Me measuring soybean heights

    One of the most unexpected parts of this week was learning how pesticide application actually works. I had assumed it was all done by a tractor pulling a large tank, but for small research plots, the process is much more manual and detailed. We made the pesticide mixtures ourselves using specific measurement protocols, and I learned that the tools used rely on air pressure.

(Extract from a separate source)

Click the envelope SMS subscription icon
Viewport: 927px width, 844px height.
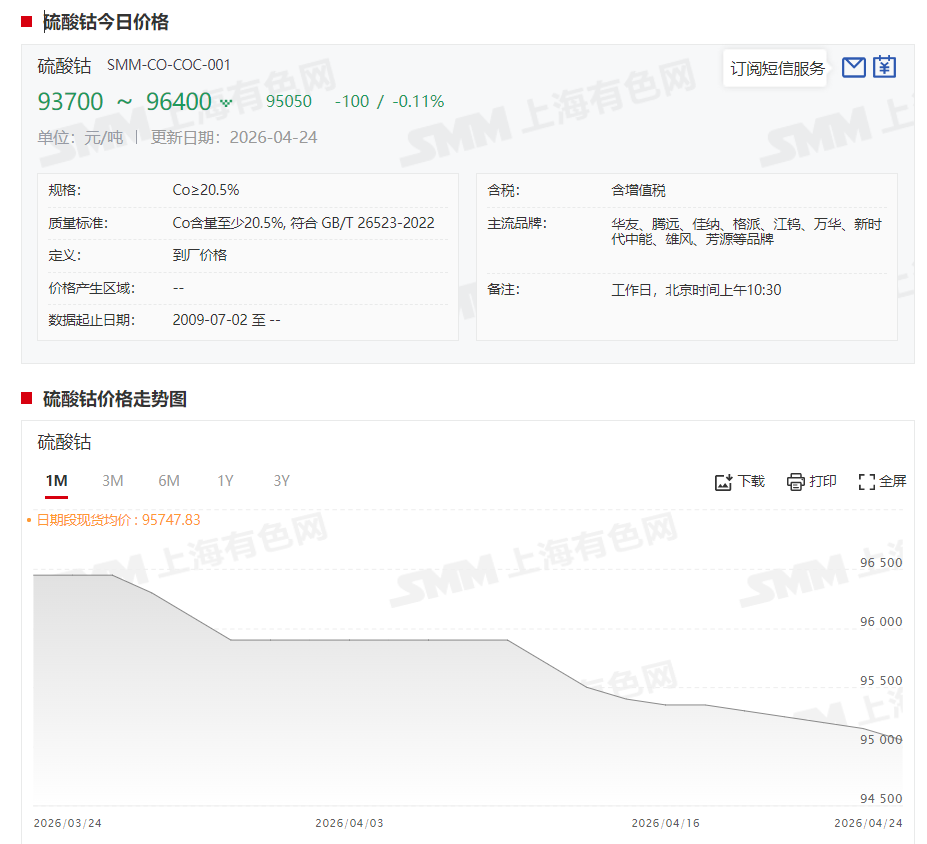point(853,67)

    Pesticide application is actually one of the most challenging things I’ve learned so far. You have to mix the chemicals in a specific order and calibrate the boom sprayer properly. You also need to ensure the CO₂ tank has enough pressure and that the weather conditions are safe. On top of that, there’s PPE to wear, safety distances to maintain, and post-spraying cleanup, for example; rinsing everything thoroughly three times. There are so many steps, and it really emphasized how careful and precise you need to be when working with pesticides. It was overwhelming at first, but also really interesting to see how much goes into doing it right.

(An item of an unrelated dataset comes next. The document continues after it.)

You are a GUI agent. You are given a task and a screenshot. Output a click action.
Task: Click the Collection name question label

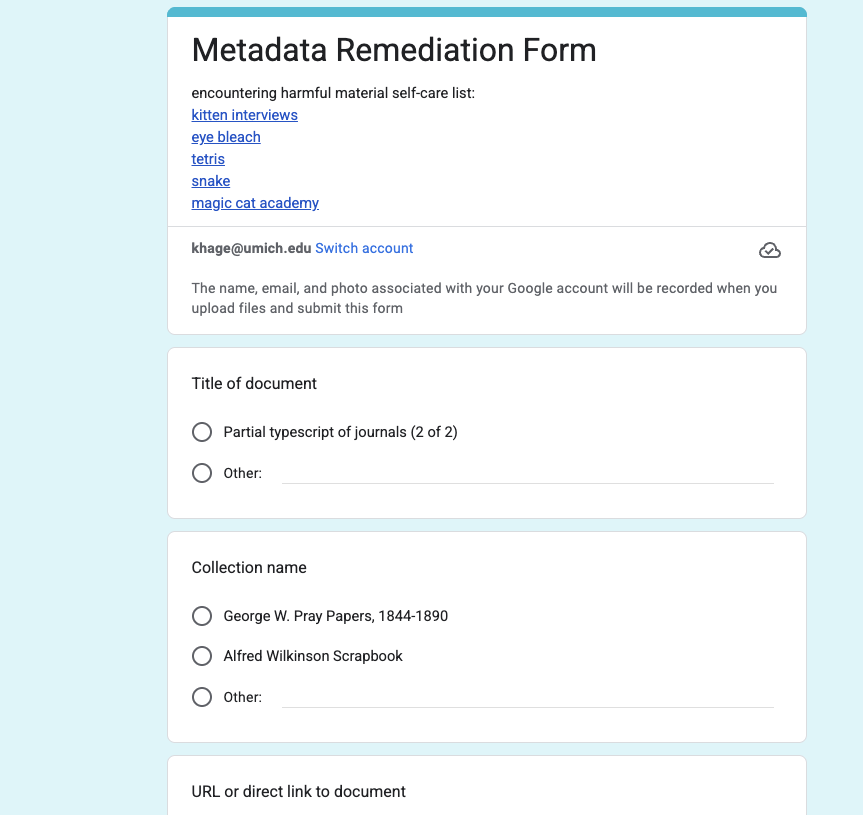tap(249, 567)
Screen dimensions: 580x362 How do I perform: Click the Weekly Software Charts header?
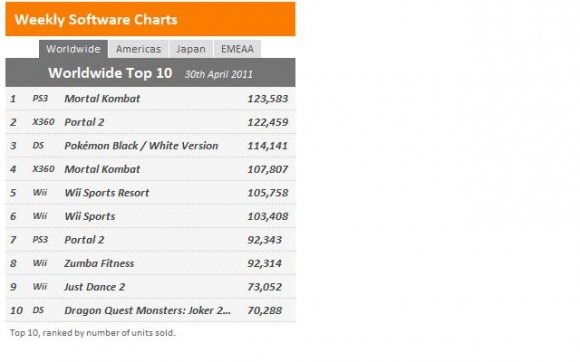[x=96, y=20]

The backpack sprayer used for small plots

    One of my major goals for this internship is to apply my background in data science to agriculture, and I’ve already started doing that. Kurt gave me cover crop data from 2021 and 2022, and I ran some basic analyses to see which termination method was most effective at reducing weed growth. It was nice to connect fieldwork with data interpretation. Nicole also shared archived data from corn and soybean trials going back to the 1970s. I’m excited to explore those datasets further and hopefully apply more advanced techniques as the internship progresses.

    I hope to continue learning more about field equipment, especially the differences between various tractors and the attachments they tow. I’m interested in how GPS tracking and self-steering systems are used in planting. That kind of precision technology fascinates me, because I don’t know how it works.

    Overall, it’s been a great start. I’ve already learned so much, both in the field and behind the computer screen. I’m excited to keep building on that in the weeks ahead.